Treatment gets personal
Prof Hutchinson sees a future of treatment that includes identifying pain-generating cells in the brain and spinal cord, and targeting them. Crucial to this is filling gaps in pain research and knowledge.
An objective measure of pain, for instance, would be a massive help on diagnostic and treatment fronts. For children and unconscious people — anyone who can’t express themselves verbally, really — it’s all but impossible to ascertain how much pain they’re in and, thus, how to best treat it.
Even those who can speak aren’t usually too good at objectively communicating how they feel, Prof Hutchinson says: ‘We don’t have language that allows us to systematically explain to others the type, magnitude and location of pain we’re having.’
Gender bias, too, leaves a woman-shaped hole in current research. We now know that women are overrepresented in chronic pain and react to pain medications differently to men. But as with many research realms, pain perception and drug development studies have traditionally centred around male rodents and humans.
‘This meant that, even in the 1990s and 2000s, many women with migraine, pelvic pain and low back pain were poorly diagnosed and dismissed by doctors,’ Prof Hutchinson says. ‘Still today, with pelvic pain, a woman needs to see 4 to 6 clinicians before a diagnosis is made.’
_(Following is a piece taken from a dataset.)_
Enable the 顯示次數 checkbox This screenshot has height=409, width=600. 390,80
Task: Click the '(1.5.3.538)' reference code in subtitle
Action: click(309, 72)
So researchers like Prof Hutchinson will continue to probe the molecular biology of pain — such as interactions with the immune system — and its chronicity. Understanding these fundamental aspects will help develop effective therapies that can encompass physiological, psychological, social and environmental factors, depending on the patient and their circumstances.
And an era of personalised pain treatment that provides relief to everyone — old, young, male, female, human and animal — will become reality.